Some years ago -- after graduating from Yale, and interning at Lehman Brothers -- Gerald was standing in line at a buffet next to George W. Bush. The former president wanted to know something about his life, what he did, how he'd fared. Gerald indulged him. Then, POTUS 43 asked whether his father had been there through his childhood. "No, sir," he replied. "Both my parents were gone by the time I was twelve." The choice of words was, perhaps, ambiguous -- Rod Gerald is still alive -- but true enough, all things considered. Bush would subsequently use Gerald's story in an interview he gave on a stage in Beverley Hills -- co-opting Gerald as the embodiment of the American Dream: a "young African American kid" who had beaten the odds and wound up playing football at Yale.
That might have been a story Gerald would have told if he'd run for President, as he planned to do. For a long time he sat in Capitol Hill Books in D.C., devouring political biographies and working on the outline of his run for congress -- aborted only when he came out to his fledgling campaign manager, who asked how'd he react if someone in the crowd shouted faggot. "So much of the muscle I built [at Yale] was the muscle of a politician," he says. "Trying to figure out what people like, what people wanted to hear, what people wanted from me, and providing that immediately." He sighs. "The downside of being an orphan is that you become a bit of a whore," he says. "I depended on strangers for mostly everything. That muscle of giving people exactly what they want so you can get what you need is, in some ways, the perfect training ground to be a politician in America."

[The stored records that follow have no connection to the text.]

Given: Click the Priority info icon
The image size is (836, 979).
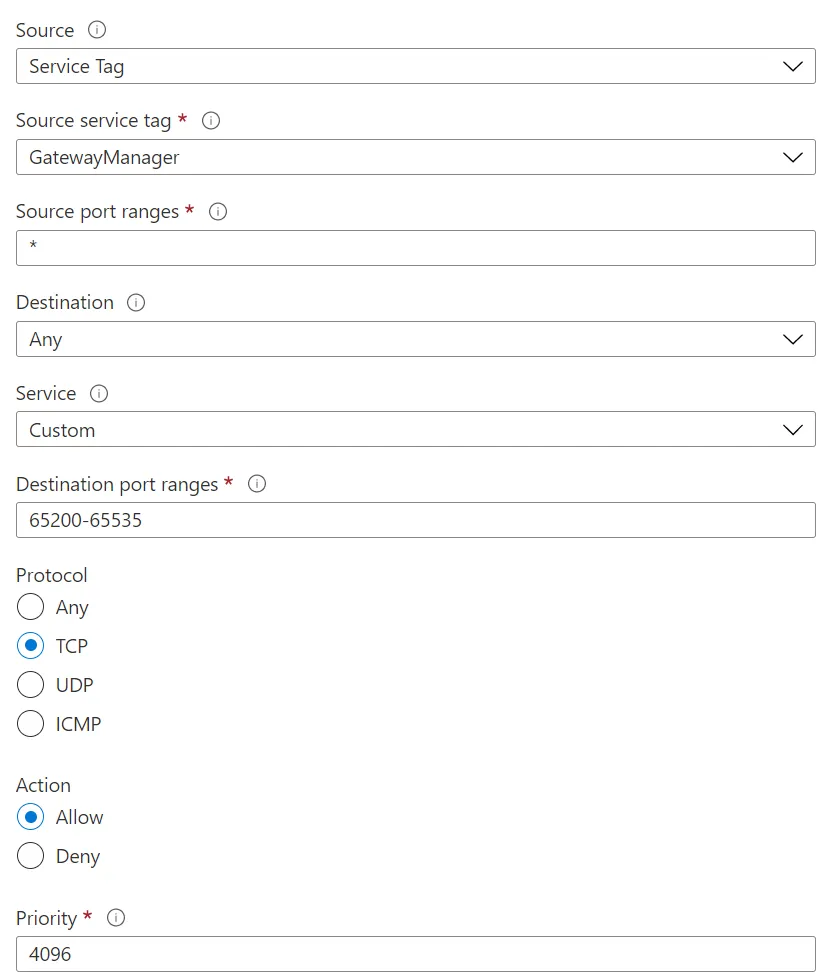Looking at the screenshot, I should click(x=116, y=918).
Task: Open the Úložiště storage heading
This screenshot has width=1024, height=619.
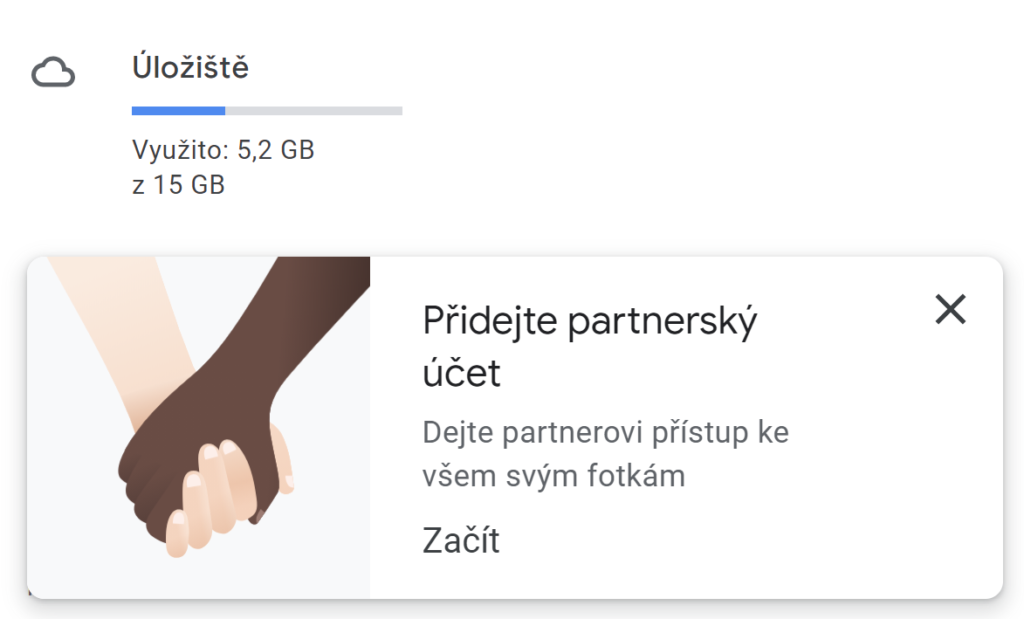Action: click(190, 67)
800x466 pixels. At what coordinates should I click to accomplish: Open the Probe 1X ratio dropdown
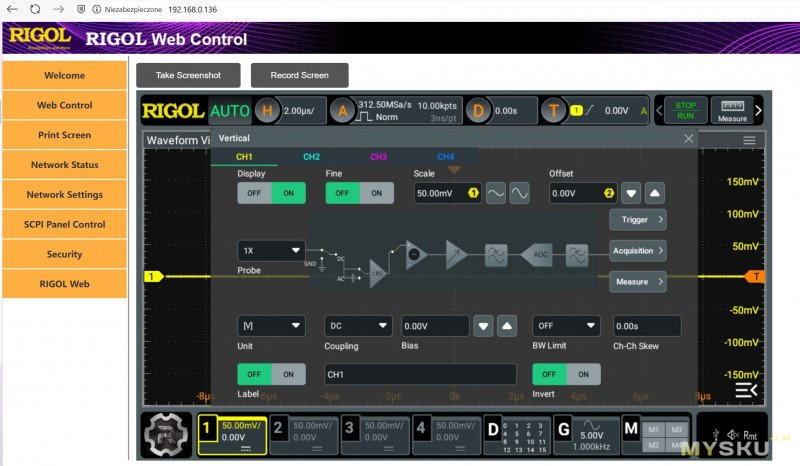[x=271, y=250]
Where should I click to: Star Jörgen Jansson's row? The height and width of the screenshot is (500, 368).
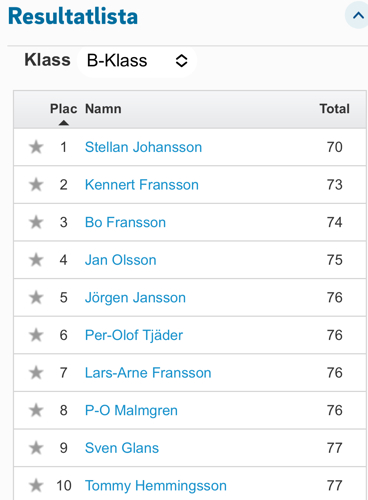click(x=36, y=297)
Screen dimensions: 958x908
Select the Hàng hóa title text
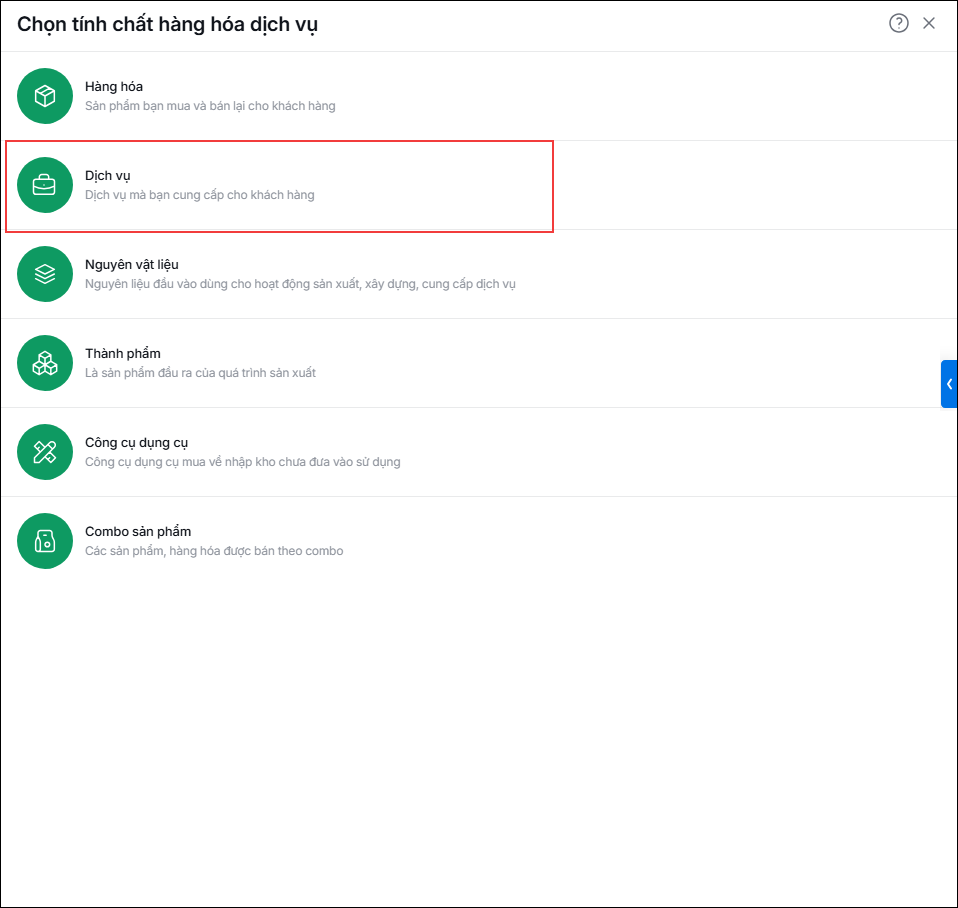[x=114, y=87]
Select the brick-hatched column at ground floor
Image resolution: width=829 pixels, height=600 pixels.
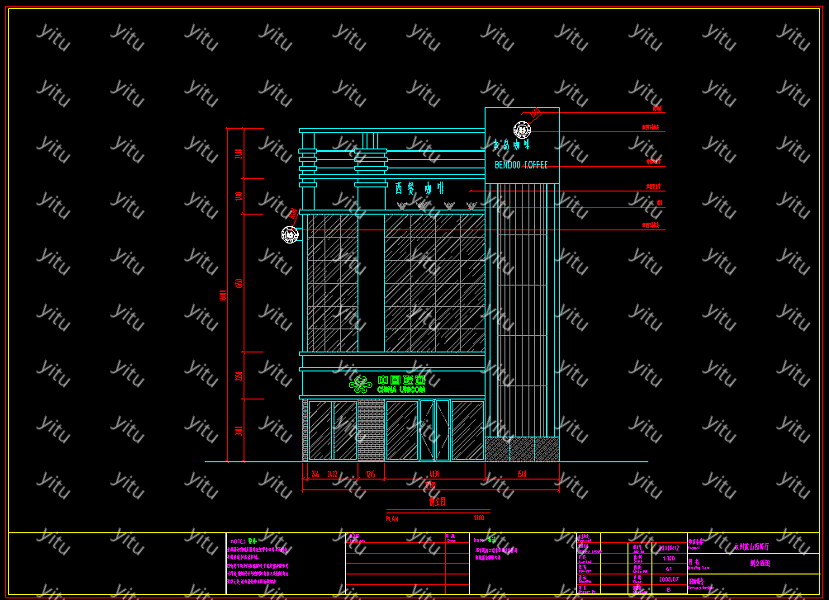coord(371,430)
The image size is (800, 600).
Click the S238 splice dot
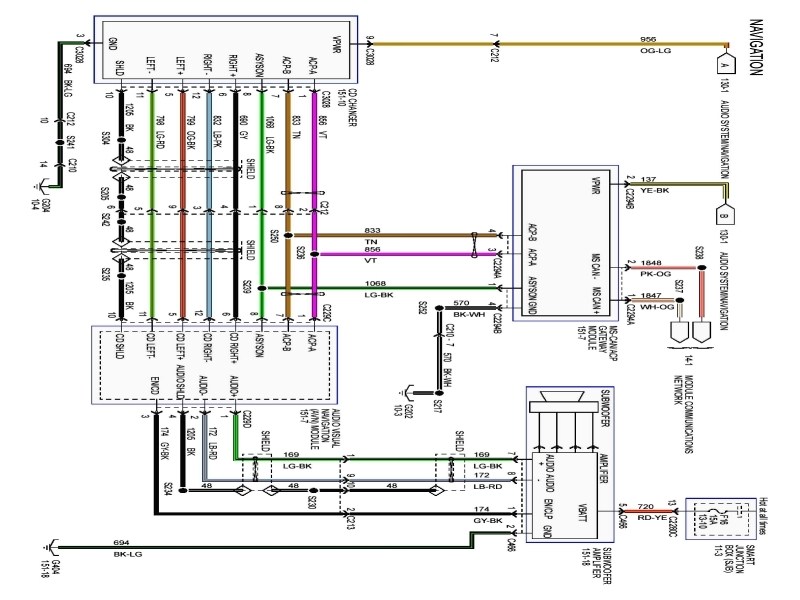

Many years ago, in a Medieval village in France, a group of peasants started witnessing miracles, and became so obsessed with their visions that work stopped, field lay fallow. Finally, desperate to force the serfs back to work, the lords went to the king of France, who ordered a sign placed in the village square: "There will be no miracles here by order of the king." Some years ago, Gerald spotted the quote on a Tumblr page, and stored it away for future use. "The perspective of this book is the perspective of the peasants," he says. "It's the perspective of all of us who are in these circumstances, these boxes, these situations that don't work for us anymore. It's time for all of us to put down our ploughs, and the authorities will say, 'There will be no miracles here -- you can't imagine a different life for yourself; you can't get out of this prison house of masculinity or homophobia or racism. You're supposed to be sad and tired and depressed all the time. You're supposed to have facts and data and clinical case studies.' " He pauses. "What I'm trying to say in this book is it's a time for magic. It's a time to be completely unreasonable and irrational and live in an alternate universe and to believe in miracles, even if it's just getting through each day as a strange person on a decaying planet."